Suasana pantai mulai sepi. Hanya segelintir orang yang bertahan. Ada pedagang mutiara yang menjajakan mutiara-mutiaranya pada pengunjung pantai. Dan meski sudah diusir beberapa kali oleh pengunjung yang itu-itu juga, mereka setia kembali. Ada beberapa pasangan yang asyik bercumbu. Mungkin awalnya mereka ingin melihat matahari terbenam, tetapi justru matahari-lah yang menonton mereka, malu-malu dari balik awan kelabu. Dan, ada sekelompok manusia yang tampak sedang merenung. Mereka umumnya sendirian. Mereka mengambil jarak dari keramaian. Kelompok itu sudah akrab dengan laut.
Tak jauh dari tempatku duduk, seorang perempuan berambut pirang juga duduk menatap lurus ke arah pantai.
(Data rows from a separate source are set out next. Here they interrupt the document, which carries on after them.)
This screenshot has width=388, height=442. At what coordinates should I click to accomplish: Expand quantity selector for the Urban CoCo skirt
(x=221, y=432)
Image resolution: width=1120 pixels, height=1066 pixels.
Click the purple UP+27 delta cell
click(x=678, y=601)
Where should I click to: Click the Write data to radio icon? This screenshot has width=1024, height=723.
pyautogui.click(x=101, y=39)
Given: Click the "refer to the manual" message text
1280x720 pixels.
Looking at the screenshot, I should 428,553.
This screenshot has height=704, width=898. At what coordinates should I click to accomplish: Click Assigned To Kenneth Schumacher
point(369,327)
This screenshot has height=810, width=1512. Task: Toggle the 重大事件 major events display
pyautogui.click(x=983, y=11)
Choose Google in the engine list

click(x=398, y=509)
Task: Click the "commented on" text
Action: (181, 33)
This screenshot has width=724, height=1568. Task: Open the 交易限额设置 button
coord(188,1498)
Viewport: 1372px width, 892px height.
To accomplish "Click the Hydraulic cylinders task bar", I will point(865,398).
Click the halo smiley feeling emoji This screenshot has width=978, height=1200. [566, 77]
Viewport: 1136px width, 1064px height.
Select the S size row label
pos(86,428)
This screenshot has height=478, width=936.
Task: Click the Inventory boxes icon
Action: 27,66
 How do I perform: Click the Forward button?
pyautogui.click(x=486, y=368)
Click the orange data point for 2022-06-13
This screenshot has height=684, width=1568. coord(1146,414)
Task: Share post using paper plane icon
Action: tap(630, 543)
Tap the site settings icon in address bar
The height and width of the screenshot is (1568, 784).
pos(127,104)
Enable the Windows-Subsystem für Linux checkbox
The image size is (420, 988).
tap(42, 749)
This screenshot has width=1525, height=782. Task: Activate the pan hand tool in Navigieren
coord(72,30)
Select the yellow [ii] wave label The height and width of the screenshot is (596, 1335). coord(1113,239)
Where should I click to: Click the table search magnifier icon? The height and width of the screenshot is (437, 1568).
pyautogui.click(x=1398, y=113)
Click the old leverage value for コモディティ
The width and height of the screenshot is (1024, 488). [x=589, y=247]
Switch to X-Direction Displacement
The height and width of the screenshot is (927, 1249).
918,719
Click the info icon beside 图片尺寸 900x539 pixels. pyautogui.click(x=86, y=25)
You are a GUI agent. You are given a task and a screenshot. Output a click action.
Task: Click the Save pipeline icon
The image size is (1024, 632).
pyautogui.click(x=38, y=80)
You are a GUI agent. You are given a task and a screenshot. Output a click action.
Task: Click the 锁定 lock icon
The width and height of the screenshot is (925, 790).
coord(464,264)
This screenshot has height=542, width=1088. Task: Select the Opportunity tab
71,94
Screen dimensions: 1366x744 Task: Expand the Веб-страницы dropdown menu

Jujur saja, aku tak rela berbagi matahari terbenam dengan orang lain. Sudah cukup persaingan dengan manusia-manusia yang resah dan galau di tepi pantai. Pasangan yang sedang bercumbu bukanlah saingan berat. Mereka tak peduli dengan matahari karena mereka punya dunia sendiri yang terselip dalam pelukan pasangannya. Tapi aku dan perempuan bule itu sedang bersaing. Siapa yang paling menarik perhatian dari sang Surya. Awan kelabu keparat itu masih menutup setengah lingkaran dari matahariku yang mulai tenggelam. Sekilas aku melihat perempuan bule itu menangis.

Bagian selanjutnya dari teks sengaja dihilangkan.